The band originally had no intent of recording a full album. After a show in Canandaigua on July 7, 2012, Robertson stated that they weren't working on a full album, because "Nobody wants to buy a full album anymore". Instead, they planned to release "Boomerang" as a non-album single in conjuncture with their "Last Summer On Earth 2012" tour. When asked about the release date, Ed added that the band members were not happy with the final mix of the song, and that they were waiting for a re-mix they could potentially release in the coming weeks. Despite remaining unreleased until March 2013, the band continued to play it at every show of their "Last Summer On Earth 2012" and "Symphony Barenaked" tours.

==Releases and mixes==
The digital download of the single contains only the Bob Clearmountain mix. The promotional CD copy (issued mainly to radio stations for airplay), includes the Bob Clearmountain and Mark Endert mixes, respectively.

| No. | Title | Writer(s) | Length |
|---|---|---|---|
| 1. | "Boomerang" (Bob Clearmountain Mix) | Ed Robertson, Zac Maloy | 2:37 |
| 2. | "Boomerang" (Mark Endert Mix) | Ed Robertson, Zac Maloy | 2:46 |
| Total length: |  |  | 5:23 |

==Music videos==
- The first video released for "Boomerang" was the official lyric video. It was released March 22, 2013 on BNL's official YouTube channel, "BNLMusic", and uses the Bob Clearmountain mix of the song.

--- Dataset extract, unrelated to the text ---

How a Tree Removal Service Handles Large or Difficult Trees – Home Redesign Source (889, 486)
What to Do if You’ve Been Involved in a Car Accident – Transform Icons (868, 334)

The video itself is a slideshow of fan-captured, fan-submitted pictures of historical landmarks in and around Toronto. As the music plays and the slideshow scrolls through all the pictures, the lyrics (in text format) are animated onto the pictures as they change, and are made to fit in with each scene, as well as be in sync with the song.
- A contest in search of the official music video for "Boomerang" was held by Barenaked Ladies, through Genero.TV. To enter, fans had to create and enter their own music videos for "Boomerang" into the contest, to be judged by Barenaked Ladies and the Genero.TV team once entries closed. The deadline for entries was April 29, 2013. The winner received a $5,000 cash prize, and their entry to the contest became the official music video for "Boomerang". Other outstanding video submissions that didn't win will still be nominated for the 2013 Genero Awards. Unlike the official lyric video for "Boomerang", this video uses the Mark Endert mix of the song.

==Charts==
"Boomerang" debuted at No. 30 on Canada's adult contemporary chart, eventually climbing up no No. 11, and has spent eighteen weeks there (as of August 2013).